This week there are three friends whose lives are touching mine. I’ve just spent 4 days with an old friend from Canada who I’ve only seen twice in twenty years, I am celebrating the wedding of daughter of a friend whose children grew up with mine in their early years, and I am speaking at the funeral of a dear friend who came late into my life and I into hers. Three very different people with whom I have walked, celebrated, prayed, dreamed, cried, struggled and worked together. We’ve all seen ourselves as part of something bigger and our friendships have been framed and inspired by God’s love for us and this amazing but broken world we live in.
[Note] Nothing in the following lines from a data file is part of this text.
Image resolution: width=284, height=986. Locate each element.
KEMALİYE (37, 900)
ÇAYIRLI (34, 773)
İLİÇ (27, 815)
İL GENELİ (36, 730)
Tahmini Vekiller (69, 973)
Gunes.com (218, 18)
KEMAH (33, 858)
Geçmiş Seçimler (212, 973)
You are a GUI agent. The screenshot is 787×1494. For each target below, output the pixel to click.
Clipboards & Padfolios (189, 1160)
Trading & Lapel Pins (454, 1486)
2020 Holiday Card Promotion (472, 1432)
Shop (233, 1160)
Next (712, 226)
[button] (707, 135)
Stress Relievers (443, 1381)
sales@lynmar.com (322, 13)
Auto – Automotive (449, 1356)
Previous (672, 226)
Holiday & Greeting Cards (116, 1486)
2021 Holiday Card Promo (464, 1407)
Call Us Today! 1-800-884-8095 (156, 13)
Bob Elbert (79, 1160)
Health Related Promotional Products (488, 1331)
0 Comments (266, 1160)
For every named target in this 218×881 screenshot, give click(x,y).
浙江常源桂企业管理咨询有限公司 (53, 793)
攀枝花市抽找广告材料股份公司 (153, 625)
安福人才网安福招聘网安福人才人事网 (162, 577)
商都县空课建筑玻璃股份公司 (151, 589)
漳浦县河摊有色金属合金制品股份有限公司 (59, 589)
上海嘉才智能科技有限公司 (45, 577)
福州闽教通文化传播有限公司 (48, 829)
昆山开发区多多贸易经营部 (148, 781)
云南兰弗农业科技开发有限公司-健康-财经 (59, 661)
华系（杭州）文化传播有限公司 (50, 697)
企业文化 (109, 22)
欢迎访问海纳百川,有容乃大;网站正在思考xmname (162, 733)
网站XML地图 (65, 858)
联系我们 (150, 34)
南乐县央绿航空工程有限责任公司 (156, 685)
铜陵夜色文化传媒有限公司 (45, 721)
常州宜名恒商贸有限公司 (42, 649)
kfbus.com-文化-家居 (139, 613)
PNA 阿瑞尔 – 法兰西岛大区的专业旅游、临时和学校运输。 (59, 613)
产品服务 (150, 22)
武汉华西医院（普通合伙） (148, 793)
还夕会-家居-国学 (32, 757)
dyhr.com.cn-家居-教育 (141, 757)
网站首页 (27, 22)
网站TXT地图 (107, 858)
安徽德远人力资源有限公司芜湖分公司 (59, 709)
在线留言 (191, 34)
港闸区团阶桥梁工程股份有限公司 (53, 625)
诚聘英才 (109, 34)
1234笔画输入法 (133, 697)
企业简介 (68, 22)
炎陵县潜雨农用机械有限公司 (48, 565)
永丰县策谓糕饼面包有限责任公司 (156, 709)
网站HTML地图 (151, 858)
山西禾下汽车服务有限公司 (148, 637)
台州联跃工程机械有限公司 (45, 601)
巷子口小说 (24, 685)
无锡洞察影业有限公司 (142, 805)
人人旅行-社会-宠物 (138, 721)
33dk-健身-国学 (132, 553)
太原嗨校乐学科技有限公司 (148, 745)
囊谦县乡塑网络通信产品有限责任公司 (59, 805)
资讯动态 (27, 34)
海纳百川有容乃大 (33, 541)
We have explored together the mystery of God and his ways and there is no doubt that this pull towards something beyond ourselves has given us a sense of a quest, friends together on a mission.
Perhaps it’s this common commitment and even sacrifice in a struggle to make a difference, in some great endeavour that can seem too big for us on our own, that forges the bonds between friends. For I and my three friends mentioned above this took a variety of forms. A decades-long conversation and dream of making the bible and Christian faith accessible to modern culture. Raising gifted and strong children in an exciting but challenging world. Leading a local church into reconnecting with its community and making a difference once more. All three friends are people of hope who have faced at times insurmountable difficulties, and yet have a wonderful sense of humour, serious about the important stuff, light about the vast majority of stuff that is not so important. They have also shown a deep care and interest in my family and I, a genuine compassion and love which warms my heart even now as I write this. It is just so wonderful to matter to someone else and to have someone else that matters to me.
And perhaps it is this ‘mattering’ that gets to the core of why friends are so important. Such mutual valuing and appreciation in what can at times be a cold and competitive world reminds us that who we are and not what we do or achieve is ultimately what gives meaning and security to our lives. Having friends who accept us as we are and who we accept as they are acts as a powerful counter narrative to the utilitarian and contractual view of relationships that marks much of our day to day dealings with people. Circumstances brought us into each other’s lives and circumstances have taken us physically apart from one another. For a season we lived in the same place and put our shoulder to the same challenges and the riches of those years and memories are what add to the layers of our life’s stories. And in the meantime we pray “Mizpah…may the Lord watch between us while we are absent from one another”.
Heaven is here, and earth, and the space is thin between them. Distance may divide, but Christ’s promise unites those bound by time, those blessed by eternity.